4.12.18
Engaging the Public, Improving the Conversation
As noted, an area where the public has yet to come to judgment is mandatory minimum sentencing. Experts who oppose mandatory minimums worry about it being a blunt instrument that leads to overly long and unfair sentencing. Our focus group participants expressed a variety of perspectives on eliminating mandatory minimums, but it was clear that they had not really thought much about the issue. This is an area where people need to learn more and tease apart the various arguments for and against before they’re going to settle into a stable position one way or another. Public education and public engagement that stimulate such thinking in a fair-minded way can help the public come to sounder judgment on this question.
More generally, in engaging the public on incarceration reform, it is important to note that most people view the issue less as “there are too many people in prison” and more as “there are some people who should not be there”—because they were incarcerated out of bias, which is unfair; or a nonviolent drug offense, which is not helpful; or a bad upbringing, which is preventable. People want to prevent wrongful, unhelpful or preventable incarceration more than a high rate of incarceration in the abstract.

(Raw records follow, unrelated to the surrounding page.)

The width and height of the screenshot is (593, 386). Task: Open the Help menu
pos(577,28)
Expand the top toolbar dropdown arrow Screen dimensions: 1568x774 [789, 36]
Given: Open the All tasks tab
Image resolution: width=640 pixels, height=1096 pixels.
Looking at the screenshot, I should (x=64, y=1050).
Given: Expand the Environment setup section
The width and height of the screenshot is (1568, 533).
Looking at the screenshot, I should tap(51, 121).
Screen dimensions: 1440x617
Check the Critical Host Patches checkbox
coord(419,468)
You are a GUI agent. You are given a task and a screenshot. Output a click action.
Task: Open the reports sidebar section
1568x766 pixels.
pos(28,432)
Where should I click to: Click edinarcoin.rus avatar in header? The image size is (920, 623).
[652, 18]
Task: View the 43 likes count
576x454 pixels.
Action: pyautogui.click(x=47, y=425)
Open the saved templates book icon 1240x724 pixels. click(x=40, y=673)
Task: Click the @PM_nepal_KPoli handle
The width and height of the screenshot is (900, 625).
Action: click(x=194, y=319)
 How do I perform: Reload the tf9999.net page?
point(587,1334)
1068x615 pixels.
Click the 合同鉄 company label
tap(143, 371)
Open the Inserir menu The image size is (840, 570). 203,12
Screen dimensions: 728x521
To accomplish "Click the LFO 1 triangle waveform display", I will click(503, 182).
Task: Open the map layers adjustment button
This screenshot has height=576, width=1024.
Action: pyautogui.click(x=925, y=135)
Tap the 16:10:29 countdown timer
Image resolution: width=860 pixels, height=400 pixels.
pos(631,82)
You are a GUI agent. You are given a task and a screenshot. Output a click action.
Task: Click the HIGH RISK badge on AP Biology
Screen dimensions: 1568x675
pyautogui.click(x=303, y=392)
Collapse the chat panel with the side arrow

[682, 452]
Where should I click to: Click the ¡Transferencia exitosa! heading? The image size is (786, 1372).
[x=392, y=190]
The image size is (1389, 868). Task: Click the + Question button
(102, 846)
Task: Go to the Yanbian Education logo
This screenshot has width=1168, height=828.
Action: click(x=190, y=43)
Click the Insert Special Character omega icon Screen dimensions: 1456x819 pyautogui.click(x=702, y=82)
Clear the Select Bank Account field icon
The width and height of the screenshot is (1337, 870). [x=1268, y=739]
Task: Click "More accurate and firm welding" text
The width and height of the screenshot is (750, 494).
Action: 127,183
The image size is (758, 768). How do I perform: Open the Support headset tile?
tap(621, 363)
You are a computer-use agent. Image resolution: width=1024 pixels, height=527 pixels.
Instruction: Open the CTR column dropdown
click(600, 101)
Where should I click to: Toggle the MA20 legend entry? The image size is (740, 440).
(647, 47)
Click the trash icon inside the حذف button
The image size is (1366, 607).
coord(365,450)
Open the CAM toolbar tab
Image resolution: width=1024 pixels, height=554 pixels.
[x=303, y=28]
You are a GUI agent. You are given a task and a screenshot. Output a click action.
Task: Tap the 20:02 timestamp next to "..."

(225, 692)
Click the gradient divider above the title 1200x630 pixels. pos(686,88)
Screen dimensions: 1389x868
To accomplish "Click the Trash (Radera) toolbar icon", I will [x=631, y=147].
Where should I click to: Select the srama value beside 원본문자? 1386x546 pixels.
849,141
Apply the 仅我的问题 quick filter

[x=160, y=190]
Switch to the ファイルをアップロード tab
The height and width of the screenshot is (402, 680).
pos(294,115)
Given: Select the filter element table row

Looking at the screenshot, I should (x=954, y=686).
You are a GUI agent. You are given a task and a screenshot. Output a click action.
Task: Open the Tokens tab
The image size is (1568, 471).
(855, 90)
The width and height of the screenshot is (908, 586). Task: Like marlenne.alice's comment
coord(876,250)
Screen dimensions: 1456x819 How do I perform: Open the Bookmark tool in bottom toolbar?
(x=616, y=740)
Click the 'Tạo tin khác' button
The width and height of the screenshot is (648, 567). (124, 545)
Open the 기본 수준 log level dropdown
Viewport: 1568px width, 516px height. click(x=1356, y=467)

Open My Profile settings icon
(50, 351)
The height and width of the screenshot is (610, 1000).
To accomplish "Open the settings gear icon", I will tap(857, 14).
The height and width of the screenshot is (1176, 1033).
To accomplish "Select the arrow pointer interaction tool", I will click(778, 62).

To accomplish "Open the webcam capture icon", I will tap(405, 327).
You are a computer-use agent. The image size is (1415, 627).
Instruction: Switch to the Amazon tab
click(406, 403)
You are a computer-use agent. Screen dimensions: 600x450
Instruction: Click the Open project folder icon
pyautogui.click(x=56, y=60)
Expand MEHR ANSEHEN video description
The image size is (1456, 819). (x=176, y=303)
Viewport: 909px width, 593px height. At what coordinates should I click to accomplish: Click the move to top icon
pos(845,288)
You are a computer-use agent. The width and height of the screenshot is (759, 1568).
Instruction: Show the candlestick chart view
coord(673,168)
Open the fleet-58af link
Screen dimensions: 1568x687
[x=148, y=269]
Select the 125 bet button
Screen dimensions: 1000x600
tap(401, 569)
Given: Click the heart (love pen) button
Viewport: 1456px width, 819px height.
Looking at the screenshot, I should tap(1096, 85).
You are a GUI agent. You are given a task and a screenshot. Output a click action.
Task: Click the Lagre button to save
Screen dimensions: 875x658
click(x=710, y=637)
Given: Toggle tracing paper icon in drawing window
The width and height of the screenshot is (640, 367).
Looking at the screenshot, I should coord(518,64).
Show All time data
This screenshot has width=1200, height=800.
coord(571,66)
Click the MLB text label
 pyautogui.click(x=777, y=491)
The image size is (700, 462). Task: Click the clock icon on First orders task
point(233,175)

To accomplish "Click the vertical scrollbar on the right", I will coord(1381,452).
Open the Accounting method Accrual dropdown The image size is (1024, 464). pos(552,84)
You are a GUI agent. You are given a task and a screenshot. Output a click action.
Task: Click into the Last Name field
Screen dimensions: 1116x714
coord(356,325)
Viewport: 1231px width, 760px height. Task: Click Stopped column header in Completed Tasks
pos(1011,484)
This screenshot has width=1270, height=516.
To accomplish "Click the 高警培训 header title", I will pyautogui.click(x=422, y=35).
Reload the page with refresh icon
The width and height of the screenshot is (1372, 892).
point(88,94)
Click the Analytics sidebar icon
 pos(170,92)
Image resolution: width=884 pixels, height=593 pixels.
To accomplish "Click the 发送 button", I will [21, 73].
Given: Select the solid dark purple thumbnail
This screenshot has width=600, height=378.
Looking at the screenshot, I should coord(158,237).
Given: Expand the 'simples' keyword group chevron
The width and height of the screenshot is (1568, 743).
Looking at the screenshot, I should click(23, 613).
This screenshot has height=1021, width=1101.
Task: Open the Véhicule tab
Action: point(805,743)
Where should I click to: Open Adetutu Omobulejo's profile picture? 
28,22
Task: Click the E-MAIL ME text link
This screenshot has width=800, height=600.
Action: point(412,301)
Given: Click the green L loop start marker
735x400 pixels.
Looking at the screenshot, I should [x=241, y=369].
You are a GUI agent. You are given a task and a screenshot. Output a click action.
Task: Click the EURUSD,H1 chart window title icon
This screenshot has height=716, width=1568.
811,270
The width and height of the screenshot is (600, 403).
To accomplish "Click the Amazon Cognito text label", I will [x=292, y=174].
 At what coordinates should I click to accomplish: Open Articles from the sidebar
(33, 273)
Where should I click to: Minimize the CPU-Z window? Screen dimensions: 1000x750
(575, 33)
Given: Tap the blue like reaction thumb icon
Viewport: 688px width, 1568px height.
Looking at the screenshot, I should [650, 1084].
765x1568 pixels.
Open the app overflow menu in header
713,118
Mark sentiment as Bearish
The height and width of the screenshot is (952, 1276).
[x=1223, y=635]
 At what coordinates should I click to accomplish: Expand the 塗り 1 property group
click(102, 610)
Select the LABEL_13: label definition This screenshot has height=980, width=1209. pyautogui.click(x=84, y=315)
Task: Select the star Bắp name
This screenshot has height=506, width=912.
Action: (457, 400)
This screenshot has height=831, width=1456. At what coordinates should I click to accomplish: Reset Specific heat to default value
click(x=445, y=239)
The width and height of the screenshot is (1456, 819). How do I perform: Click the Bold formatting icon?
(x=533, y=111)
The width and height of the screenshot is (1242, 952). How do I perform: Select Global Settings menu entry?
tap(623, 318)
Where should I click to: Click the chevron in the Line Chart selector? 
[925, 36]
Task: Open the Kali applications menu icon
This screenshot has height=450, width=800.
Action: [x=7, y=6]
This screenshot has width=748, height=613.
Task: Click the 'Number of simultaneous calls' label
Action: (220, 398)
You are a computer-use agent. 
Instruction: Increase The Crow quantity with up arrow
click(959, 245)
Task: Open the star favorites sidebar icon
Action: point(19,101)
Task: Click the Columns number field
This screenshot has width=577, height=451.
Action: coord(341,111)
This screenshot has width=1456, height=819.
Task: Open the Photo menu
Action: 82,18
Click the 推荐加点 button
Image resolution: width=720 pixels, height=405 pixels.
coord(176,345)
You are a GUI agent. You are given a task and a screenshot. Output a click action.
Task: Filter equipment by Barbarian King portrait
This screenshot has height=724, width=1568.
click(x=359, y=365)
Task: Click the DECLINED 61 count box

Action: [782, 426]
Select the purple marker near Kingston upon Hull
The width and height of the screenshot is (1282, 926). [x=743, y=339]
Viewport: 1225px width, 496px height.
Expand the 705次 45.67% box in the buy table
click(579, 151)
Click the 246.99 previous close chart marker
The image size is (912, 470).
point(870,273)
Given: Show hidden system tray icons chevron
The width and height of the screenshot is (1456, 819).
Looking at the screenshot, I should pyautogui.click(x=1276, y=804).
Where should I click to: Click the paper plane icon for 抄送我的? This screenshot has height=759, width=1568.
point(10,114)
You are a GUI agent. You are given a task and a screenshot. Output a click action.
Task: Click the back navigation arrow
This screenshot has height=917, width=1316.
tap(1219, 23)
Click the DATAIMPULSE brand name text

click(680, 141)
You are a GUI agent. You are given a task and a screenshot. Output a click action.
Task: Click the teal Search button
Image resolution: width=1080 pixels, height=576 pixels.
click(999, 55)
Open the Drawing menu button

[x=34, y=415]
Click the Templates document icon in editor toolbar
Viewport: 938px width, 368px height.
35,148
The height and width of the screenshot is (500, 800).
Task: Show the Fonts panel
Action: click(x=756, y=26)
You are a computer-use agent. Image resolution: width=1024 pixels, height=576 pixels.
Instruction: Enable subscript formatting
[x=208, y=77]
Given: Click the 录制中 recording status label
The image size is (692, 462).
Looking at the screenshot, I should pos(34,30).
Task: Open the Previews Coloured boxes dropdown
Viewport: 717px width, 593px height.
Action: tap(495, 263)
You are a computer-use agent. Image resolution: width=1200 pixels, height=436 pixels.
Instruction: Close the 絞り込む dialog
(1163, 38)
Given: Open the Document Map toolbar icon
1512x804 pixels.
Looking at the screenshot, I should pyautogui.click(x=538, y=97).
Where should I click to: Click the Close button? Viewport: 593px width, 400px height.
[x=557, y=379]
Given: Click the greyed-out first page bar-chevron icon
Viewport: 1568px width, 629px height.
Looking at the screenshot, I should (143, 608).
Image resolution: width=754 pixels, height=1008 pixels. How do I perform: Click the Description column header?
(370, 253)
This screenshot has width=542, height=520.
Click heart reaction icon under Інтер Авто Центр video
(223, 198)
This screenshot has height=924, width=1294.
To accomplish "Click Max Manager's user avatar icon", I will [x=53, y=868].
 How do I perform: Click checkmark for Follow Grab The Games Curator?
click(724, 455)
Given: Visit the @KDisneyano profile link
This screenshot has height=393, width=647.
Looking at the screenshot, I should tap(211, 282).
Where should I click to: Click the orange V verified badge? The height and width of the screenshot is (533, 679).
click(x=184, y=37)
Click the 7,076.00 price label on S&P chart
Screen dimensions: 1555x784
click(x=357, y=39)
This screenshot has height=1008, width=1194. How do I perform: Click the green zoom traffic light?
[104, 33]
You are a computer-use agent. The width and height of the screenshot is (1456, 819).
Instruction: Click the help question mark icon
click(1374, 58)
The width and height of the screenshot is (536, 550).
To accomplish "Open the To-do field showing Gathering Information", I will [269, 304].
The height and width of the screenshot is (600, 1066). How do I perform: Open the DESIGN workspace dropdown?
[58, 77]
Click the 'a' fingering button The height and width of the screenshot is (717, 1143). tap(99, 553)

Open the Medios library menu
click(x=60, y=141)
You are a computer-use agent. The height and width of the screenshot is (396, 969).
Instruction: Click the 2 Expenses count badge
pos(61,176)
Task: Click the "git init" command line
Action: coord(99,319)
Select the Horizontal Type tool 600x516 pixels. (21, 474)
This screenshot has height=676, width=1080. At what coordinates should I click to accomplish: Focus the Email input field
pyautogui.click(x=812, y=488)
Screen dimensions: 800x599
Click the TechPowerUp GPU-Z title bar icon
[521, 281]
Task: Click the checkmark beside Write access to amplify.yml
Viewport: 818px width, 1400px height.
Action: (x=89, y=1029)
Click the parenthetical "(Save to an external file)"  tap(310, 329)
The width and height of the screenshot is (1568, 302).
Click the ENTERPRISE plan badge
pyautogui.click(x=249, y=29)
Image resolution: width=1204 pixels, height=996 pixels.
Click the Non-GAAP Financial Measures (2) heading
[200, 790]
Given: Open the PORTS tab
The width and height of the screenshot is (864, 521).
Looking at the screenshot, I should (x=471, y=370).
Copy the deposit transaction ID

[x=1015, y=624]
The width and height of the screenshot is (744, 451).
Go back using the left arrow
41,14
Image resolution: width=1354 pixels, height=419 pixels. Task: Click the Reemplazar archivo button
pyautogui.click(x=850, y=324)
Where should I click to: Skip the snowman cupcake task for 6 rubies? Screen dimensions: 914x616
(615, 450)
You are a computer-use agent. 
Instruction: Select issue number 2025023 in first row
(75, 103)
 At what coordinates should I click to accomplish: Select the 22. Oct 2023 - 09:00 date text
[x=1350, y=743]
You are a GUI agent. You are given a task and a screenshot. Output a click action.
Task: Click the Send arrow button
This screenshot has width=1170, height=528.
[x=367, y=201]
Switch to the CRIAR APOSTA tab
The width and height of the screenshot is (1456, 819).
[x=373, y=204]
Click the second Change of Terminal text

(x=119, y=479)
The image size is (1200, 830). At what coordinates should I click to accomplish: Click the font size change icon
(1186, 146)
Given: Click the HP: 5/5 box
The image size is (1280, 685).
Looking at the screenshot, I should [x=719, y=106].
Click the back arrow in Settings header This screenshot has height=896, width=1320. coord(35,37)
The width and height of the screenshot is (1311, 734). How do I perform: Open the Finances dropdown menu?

People tend to engage the topic of incarceration through stories more than statistics. Our focus group participants told stories about friends and family who had experienced the criminal justice system or about experiencing it themselves. Some described lacking the resources to mount an adequate defense. Some talked about family members who had been imprisoned because they were addicted to drugs. Others voiced frustration with a slow system that exacts fees from defendants. While participants often expressed quite punitive attitudes toward violent offenders and were unmoved by data about increasing rates of incarceration, they also expressed an openness to reforms that resonated with their experiences and the stories of their friends and family.
If such stories undergird the common ground that currently exists on incarceration and the criminal justice system, other stories may undermine that common ground. This has been the fate of criminal justice as a partisan issue in U.S. politics: Stories of incarcerated people who have been paroled or released and then go on to commit violence have often been used for political ends—with barely veiled racial overtones. Tragic instances of wrongdoing after release do occur, and we don’t mean to suggest that they are an invalid part of the public conversation. But because of the strong emotions that tend to swirl around crime and safety, such stories can sometimes be used to scare and manipulate people. In those instances, the public’s common ground and judgment are not likely to be bolstered solely by statistics that show such events to be the exception rather than the rule or that show a receding crime rate overall. More effective, we’d guess, would be alternative compelling stories—of people unjustly imprisoned, of families reunited and of disastrous mistakes avoided.